▶ _LISTED RECORDS_:
□ □ □
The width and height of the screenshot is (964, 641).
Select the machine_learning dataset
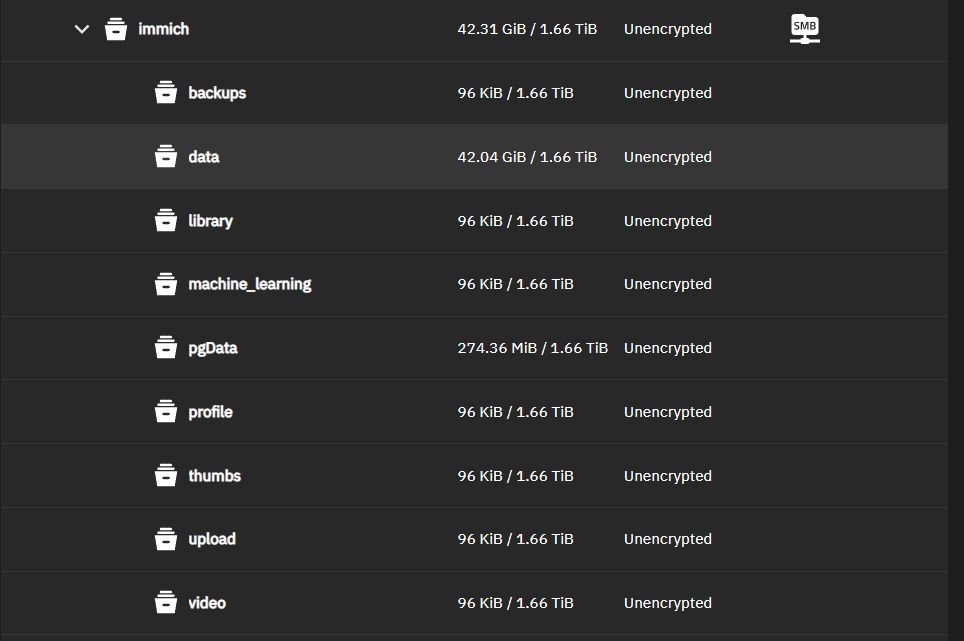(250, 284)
□ □ □
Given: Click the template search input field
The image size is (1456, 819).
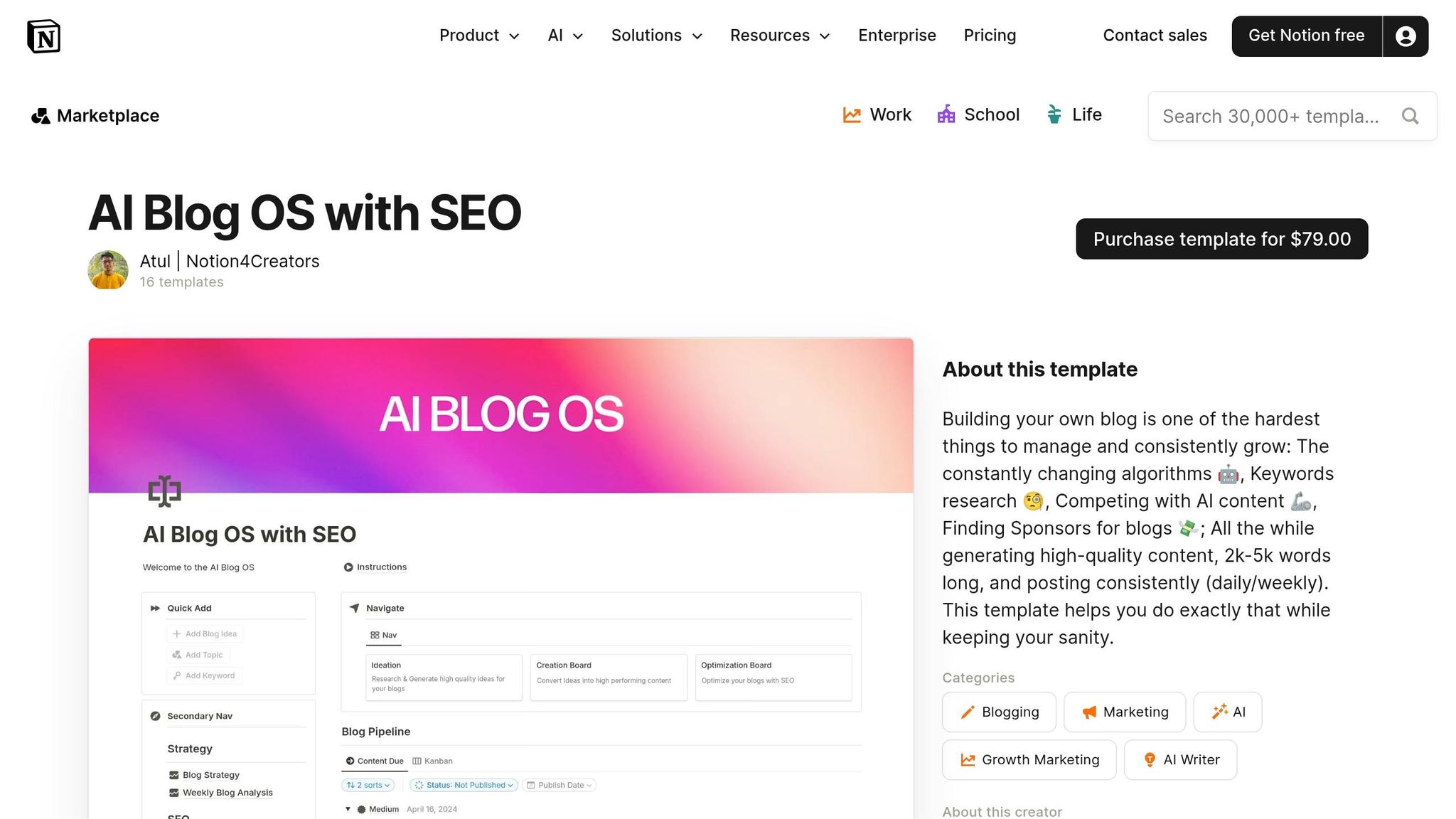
□ □ □
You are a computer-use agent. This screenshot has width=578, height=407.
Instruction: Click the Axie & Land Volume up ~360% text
□ □ □
▶ _PROBLEM DESCRIPTION_: Output the material above exactly, but only from the line that carries "You are a computer-use" through the line that carries "Instruction: Click the".

▶ _TASK SOLUTION_:
You are a computer-use agent. This screenshot has width=578, height=407.
Instruction: Click the Axie & Land Volume up ~360% text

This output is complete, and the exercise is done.